Bir tek şeyi iyice öğreniyorum. Her zaman, her gün, hep aynı şeyi öğreniyorum. Başın dertteyse, canın yanmışsa, bir şeye ihtiyacın varsa... fakir insanlara git. Sana ancak onlar yardım eder... yalnız onlar.
1939 yılında yayınlanan bu eser sonrasında Pulitzer Ödülü kazanmıştır. Amerika'daki 1930'lu yıllarda patlak veren ekonomik kriz dönemini anlatılıyor Steinbeck. Yalnız öyle bir anlatıyor ki olayları bizzat yaşıyoruz. Eserlerinin çoğunda işçi kesimini ve toplumsal konuları oldukça başarılı bir şekilde anlatıyor yazar. Bu eserinde de zengin fakir çatışması yer alıyor. Krizden etkilenen halk öyle sefil oluyor ki. Ama bir yerlerde halen bir eli yağda bir eli balda olan kimseler mevcut ne yazık ki. Fakirin halini yine fakir anlar mesajını veriyor. Yiyecek bir lokma bulamayan insanlar gene de kendinden daha da kötü olanlara yardım ediyor sırt çevirmiyor.
Joad ailesi üzerinden olaylara tanık olup gidiyoruz. Zorla topraklarından sürülen bir aile. Sadece onlar değil onlar gibi binlercesi. Kırık dökük arabada koca bir aile yeni yerler, yeni iş, başlarını sokacak bir çatı umudu ile düşüyor yola. Gidiyorlar gitmesine ya iş bulunacak mi ki? Kalabalık bir ailenin zamanla nasıl da çöktüğünü de görüyoruz bu kitapta.
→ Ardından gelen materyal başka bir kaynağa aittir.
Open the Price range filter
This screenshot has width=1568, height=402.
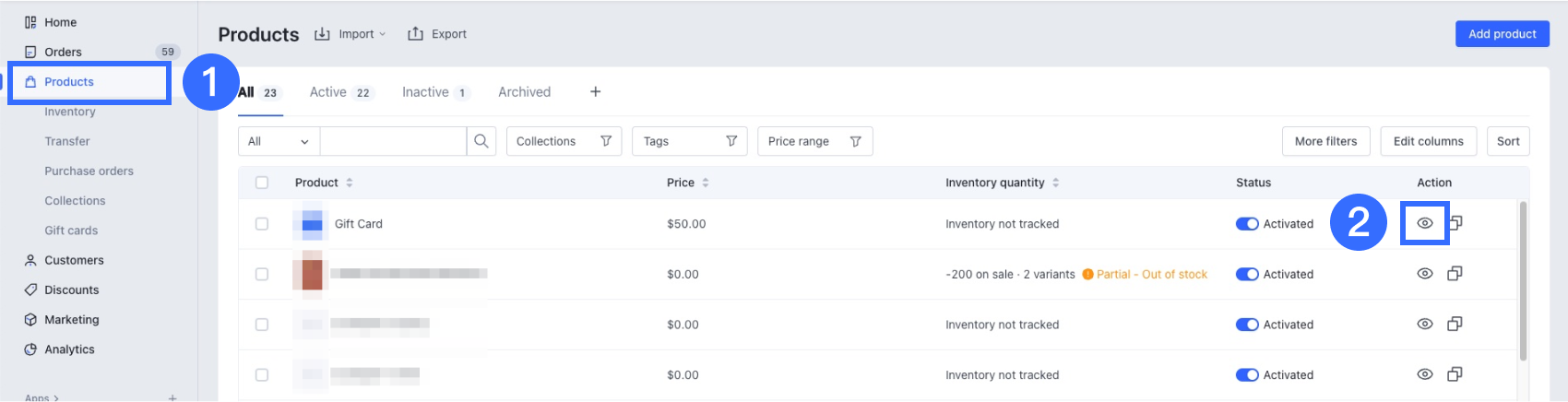(x=814, y=141)
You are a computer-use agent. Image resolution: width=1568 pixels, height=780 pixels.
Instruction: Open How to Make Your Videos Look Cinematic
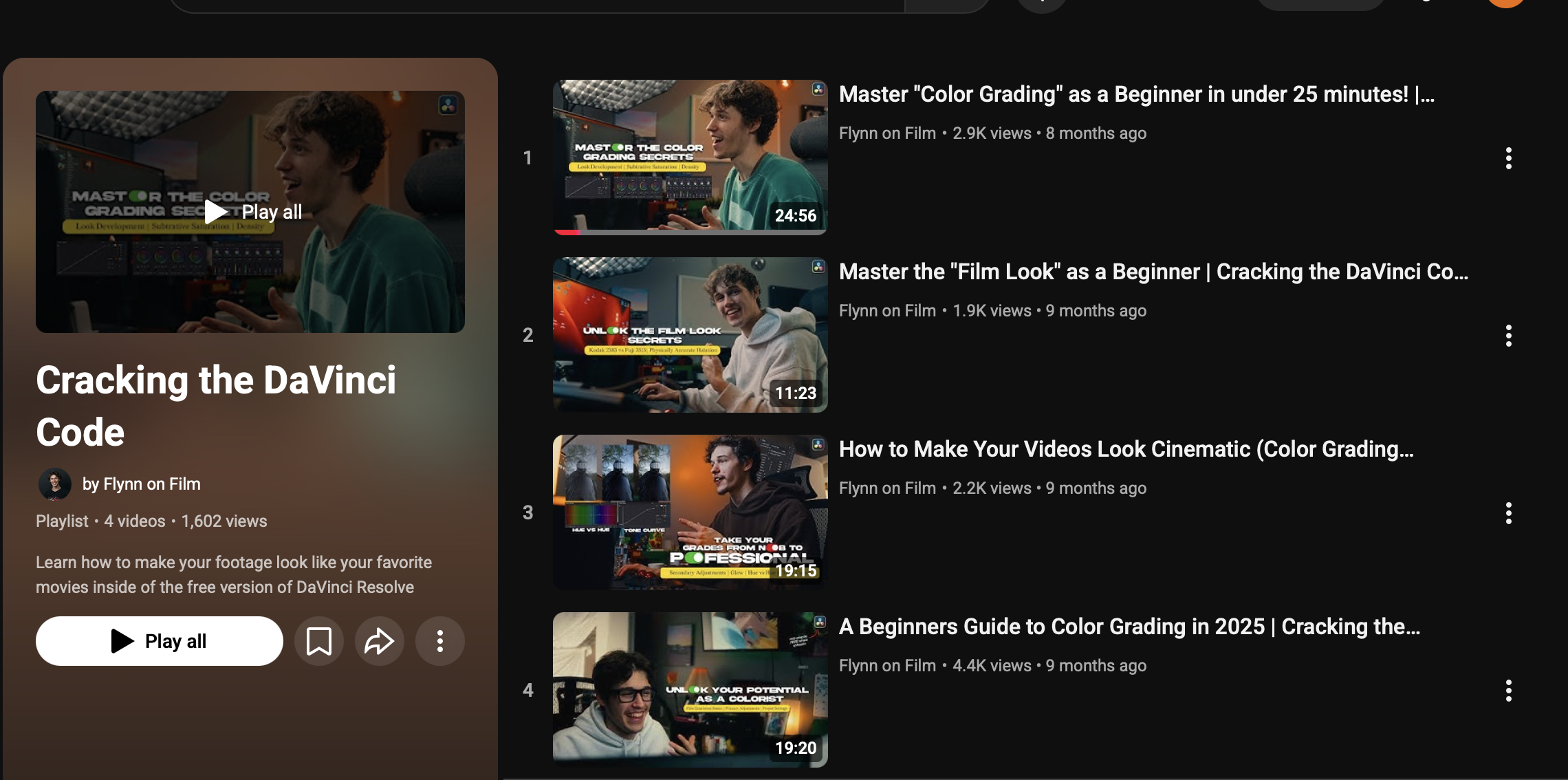pyautogui.click(x=1126, y=449)
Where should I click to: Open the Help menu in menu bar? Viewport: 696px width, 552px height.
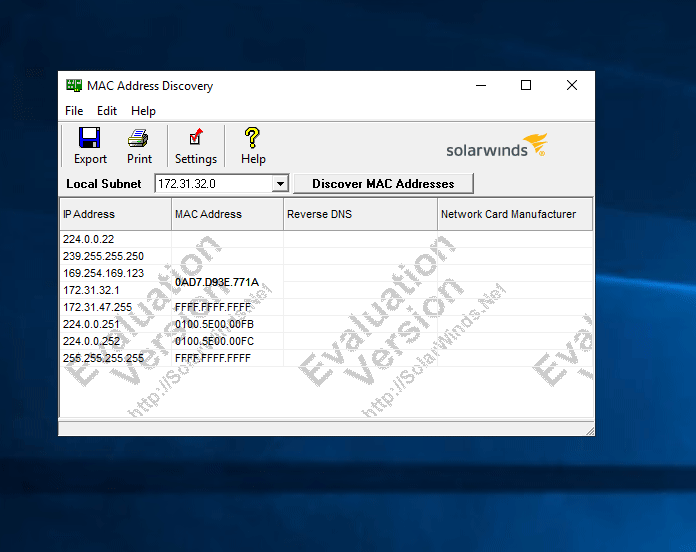[143, 111]
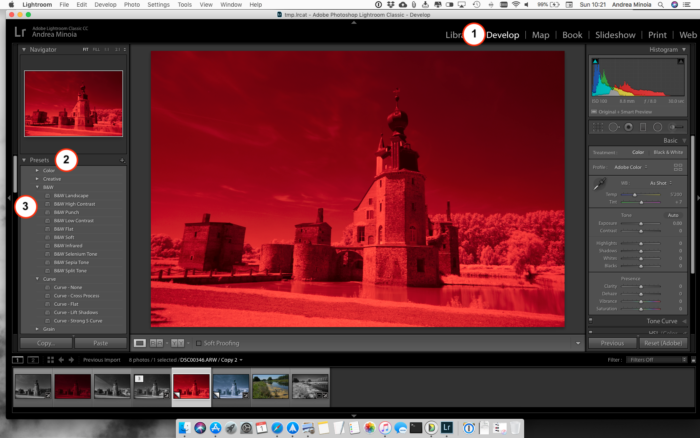Open the profile browser grid icon
The image size is (700, 438).
[678, 167]
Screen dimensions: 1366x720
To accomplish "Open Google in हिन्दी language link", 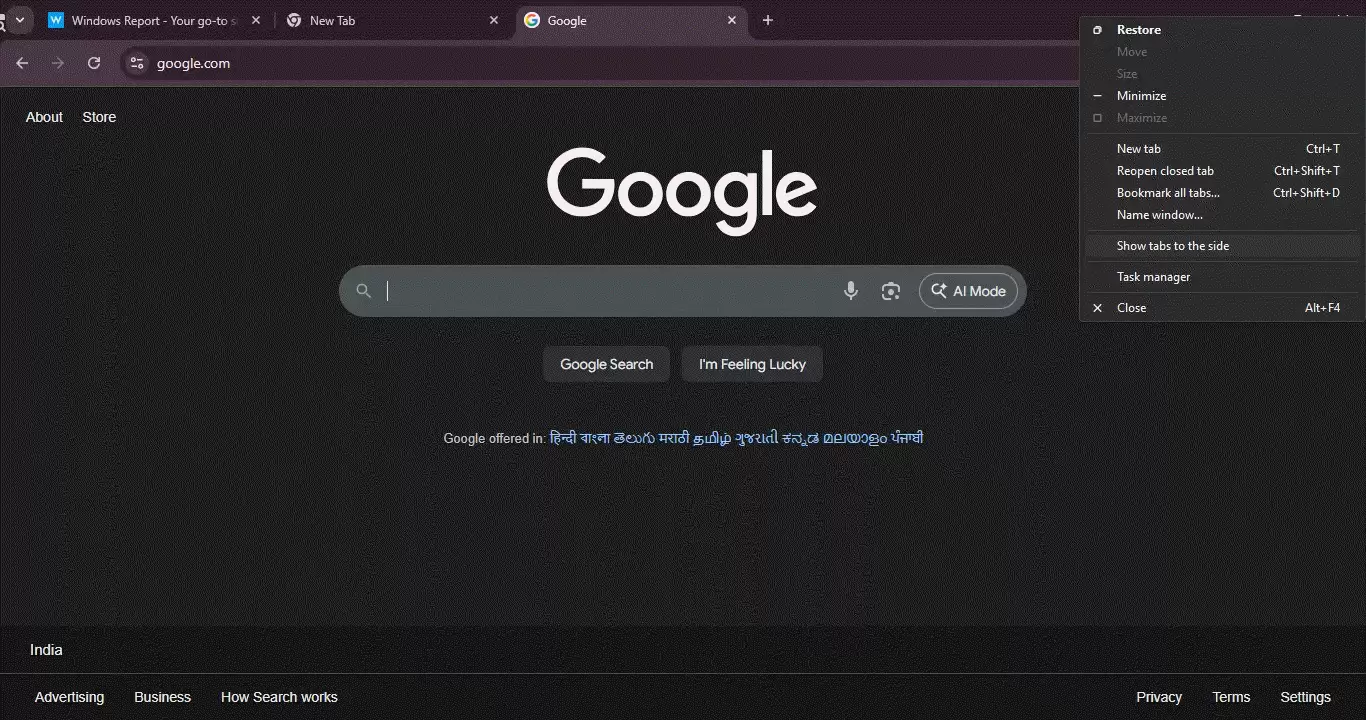I will (565, 438).
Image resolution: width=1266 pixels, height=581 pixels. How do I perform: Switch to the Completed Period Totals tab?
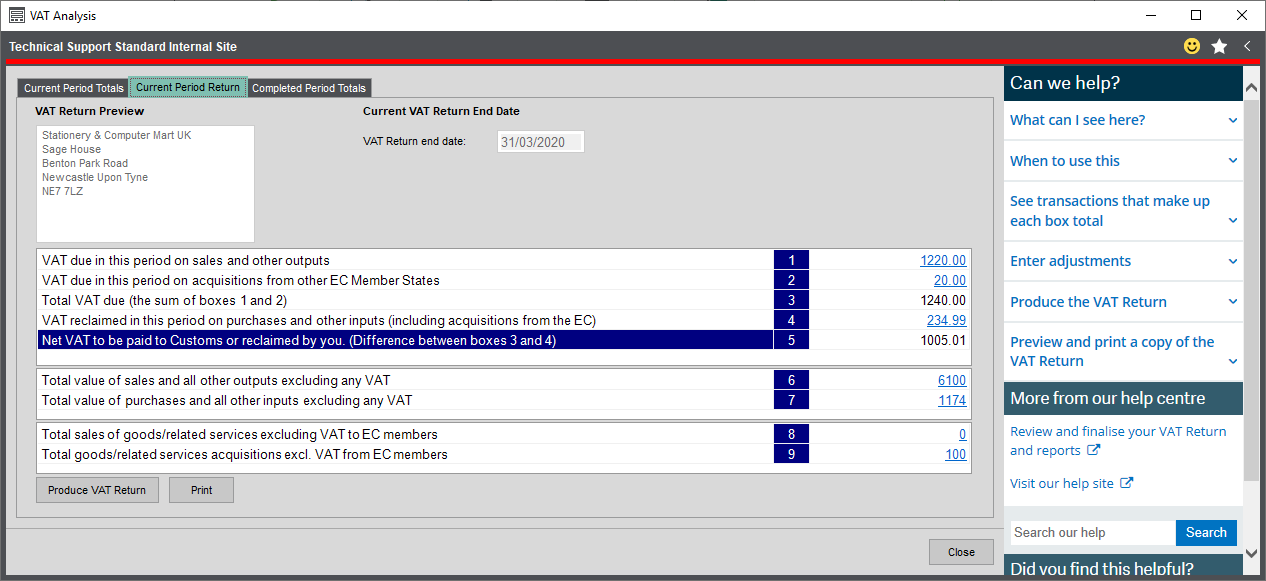(309, 87)
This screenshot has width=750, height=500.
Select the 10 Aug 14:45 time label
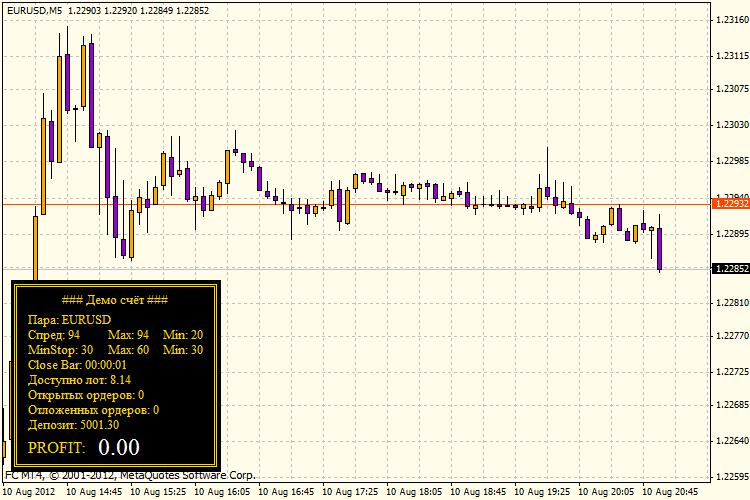point(94,491)

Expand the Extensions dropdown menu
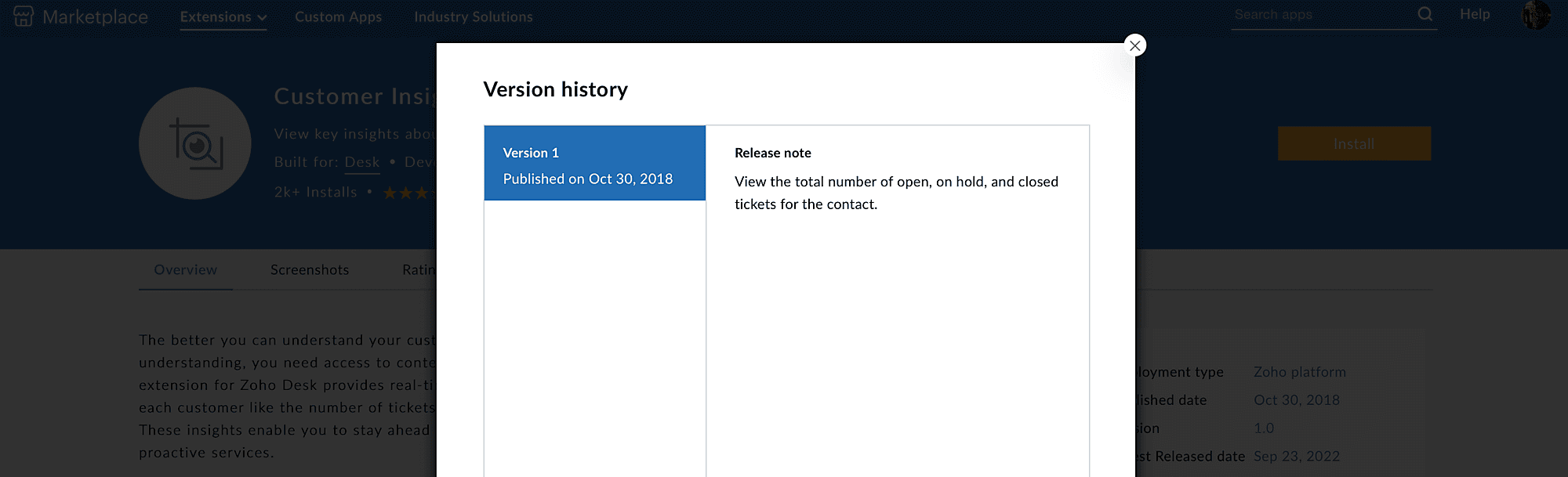pos(223,17)
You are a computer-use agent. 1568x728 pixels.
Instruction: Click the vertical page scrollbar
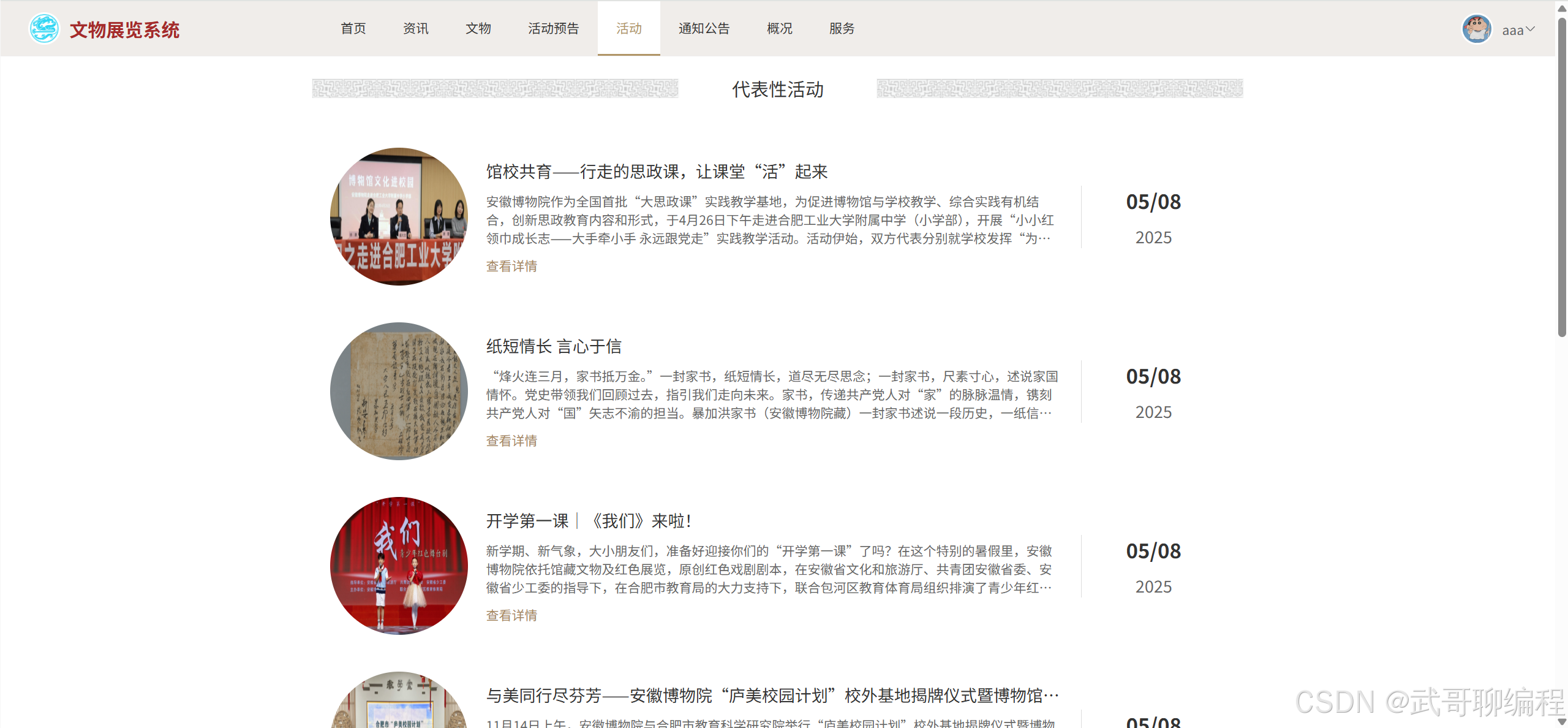(1561, 178)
Okurken gerçekten dayanamadım. Yani it gibi çalışıp karşılığında aldıkları ücret akıl kârı değil. Bu kadar gaddar olmamalı insan oğlu. Kitabın sonunda yazar öyle bir atış yapmış ki kitap bitince aval aval baktim. Şu an dahi bu satırları zor yazıyorum ciddi anlamda çok etkiledi kitap beni. İçim buruk, kalbim kırık dökük. Gecen aylarda Cennetin Doğusu'nu okumuştum ama Gazap Üzümleri beni yerden yere vurdu.